(Extracted entries Opens)

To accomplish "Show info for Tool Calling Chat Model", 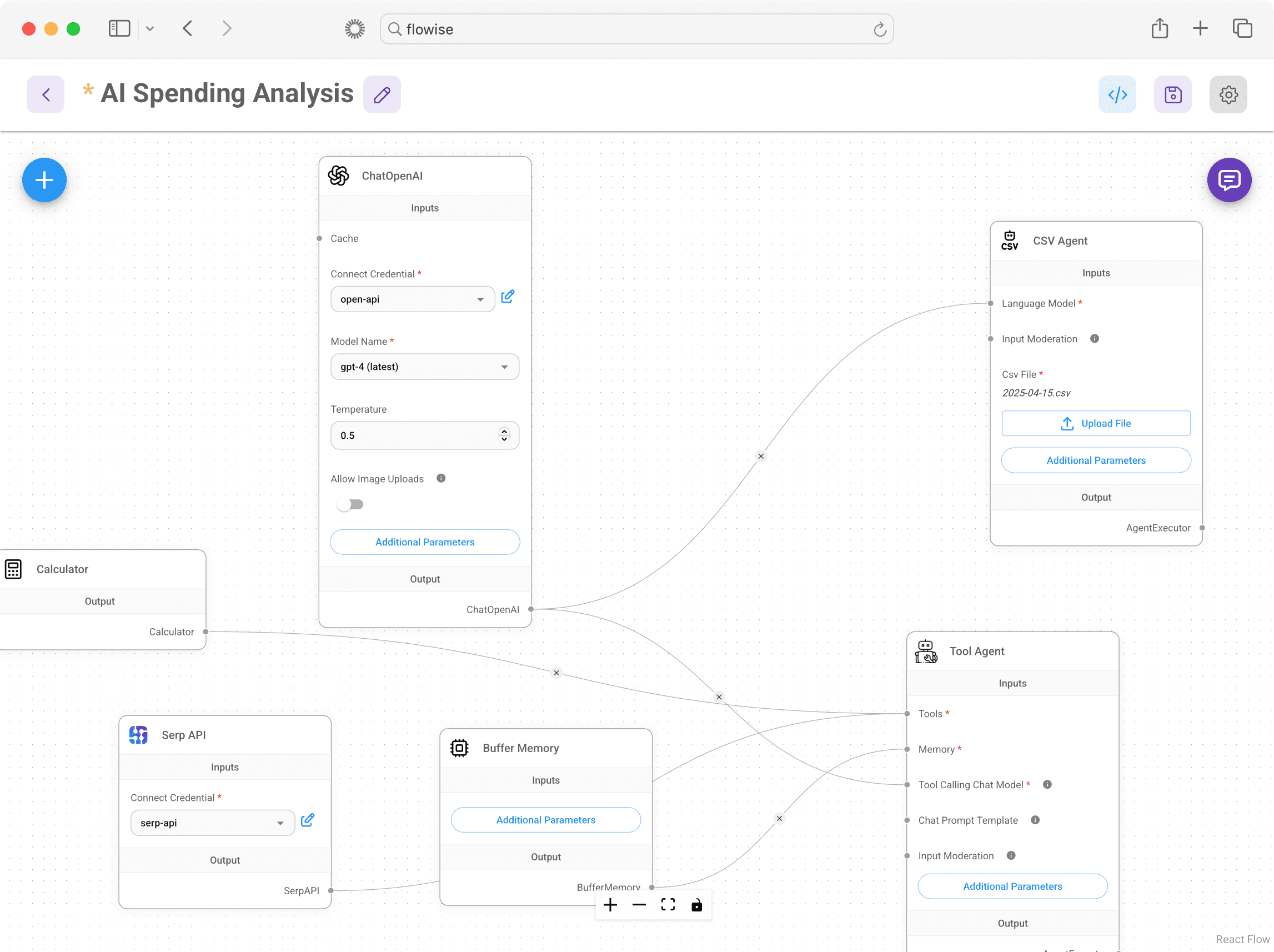I will tap(1047, 784).
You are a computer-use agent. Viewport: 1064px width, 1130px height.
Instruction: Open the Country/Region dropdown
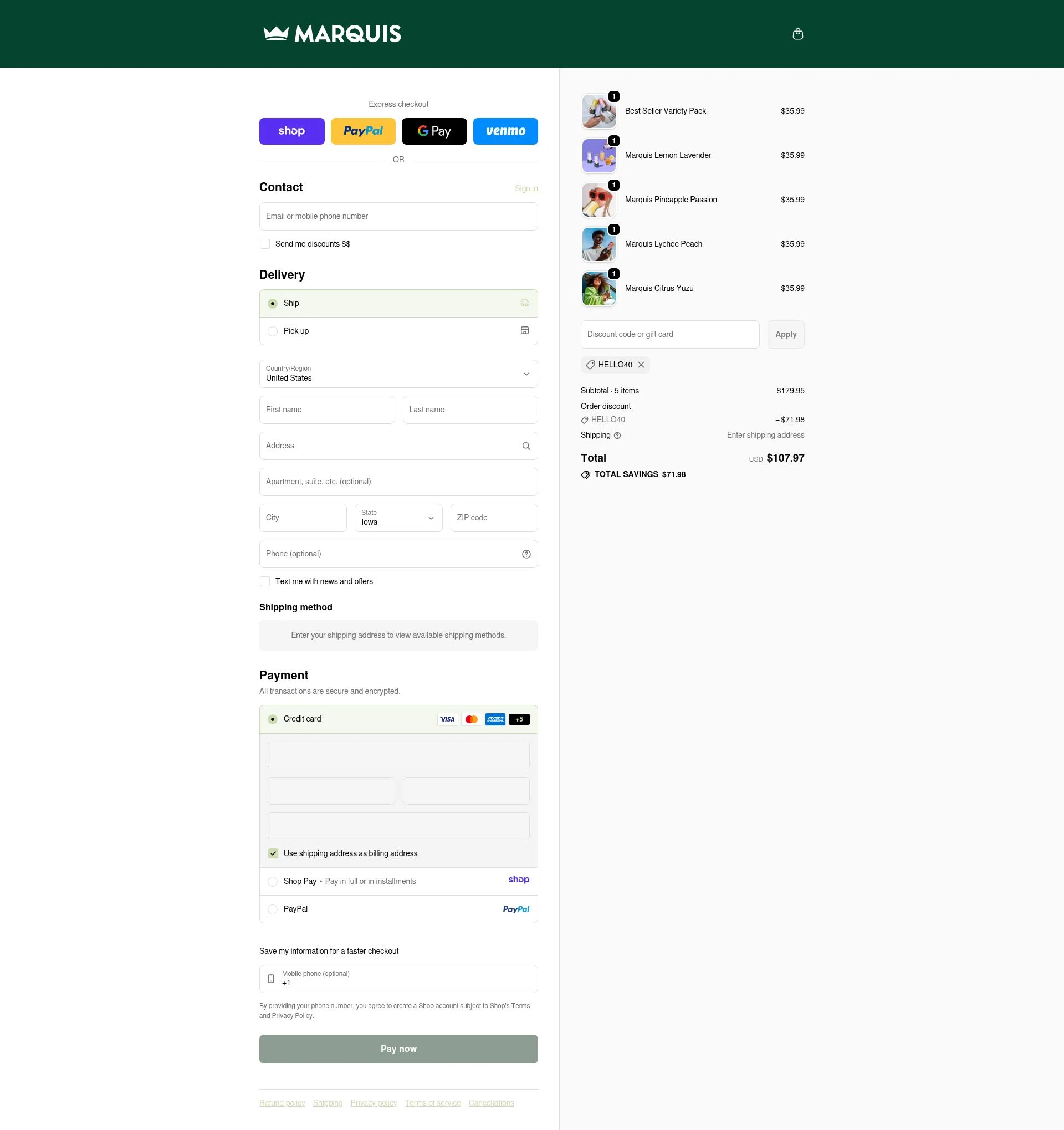(x=398, y=374)
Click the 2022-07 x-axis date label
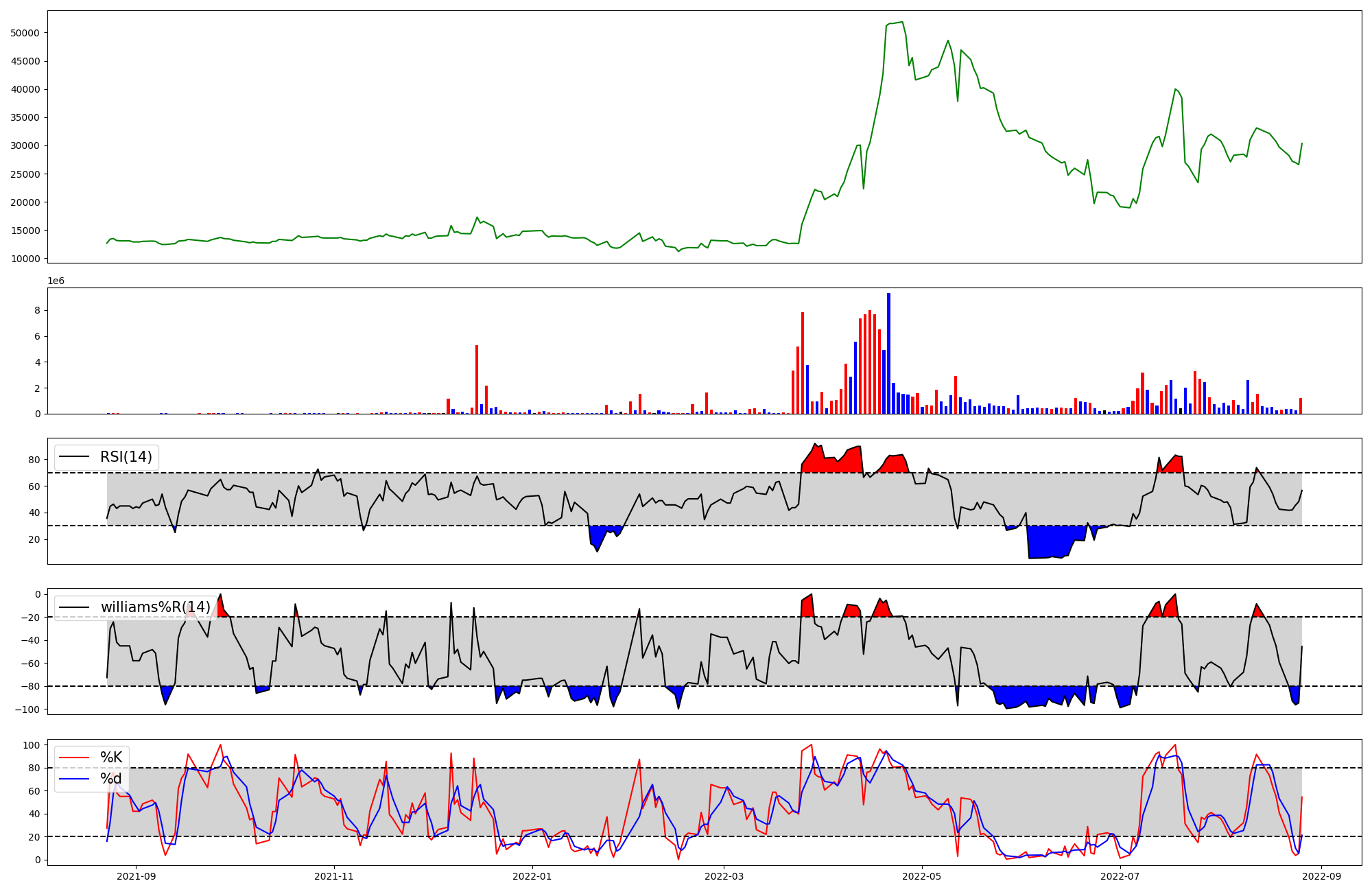 (1120, 876)
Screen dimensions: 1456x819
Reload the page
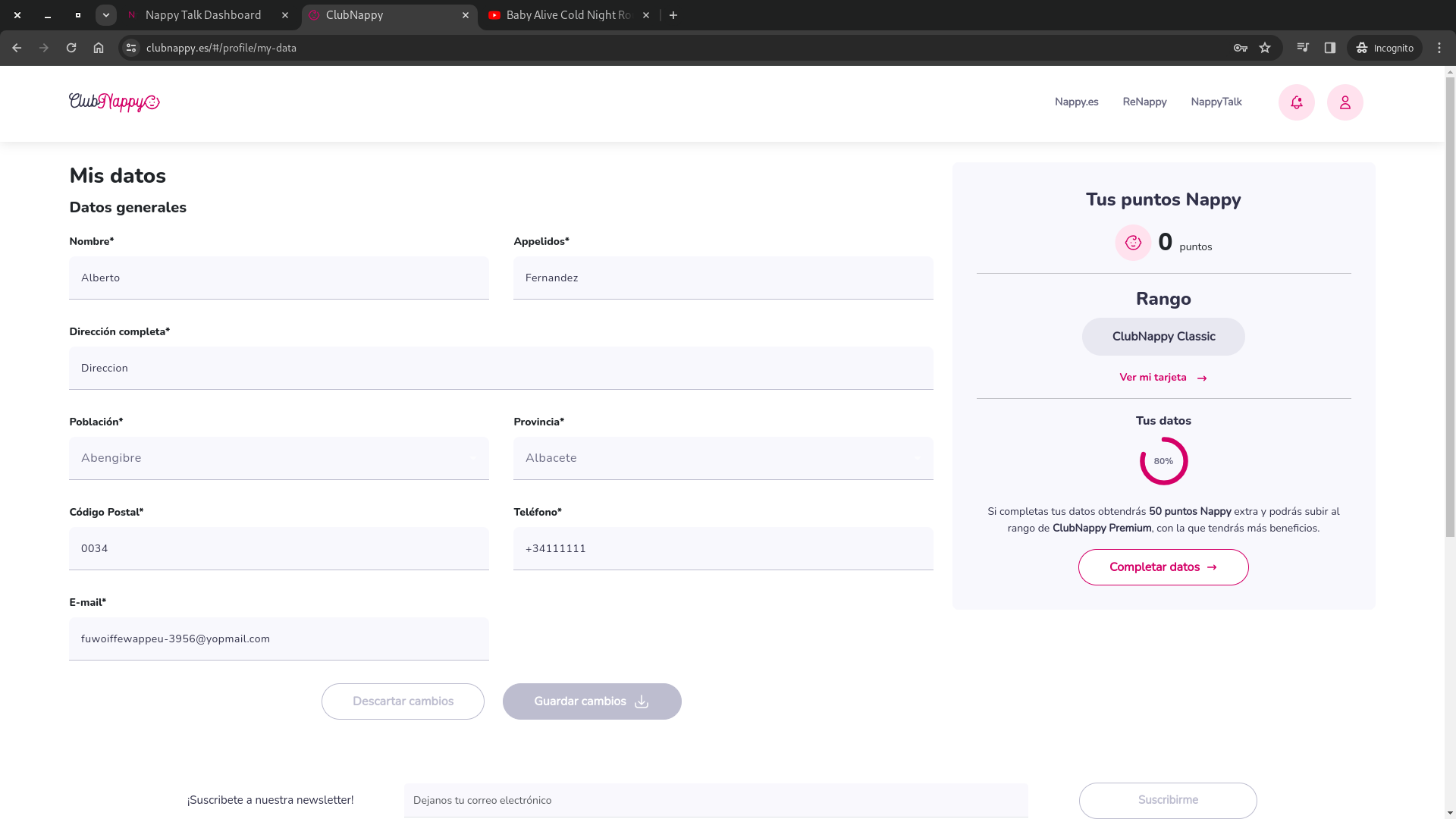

(Extracted entries Closes)

◆ Exercise: Restate, word for word, each line from the line containing "Instruction: Open the Country/Region dropdown" through the end of the entries above; the pictures are not part of the copy.

◆ Task solution:
Instruction: Open the Country/Region dropdown
(x=398, y=374)
Click the 2022-07 x-axis date label
 (1120, 876)
Screen dimensions: 1456x819
Reload the page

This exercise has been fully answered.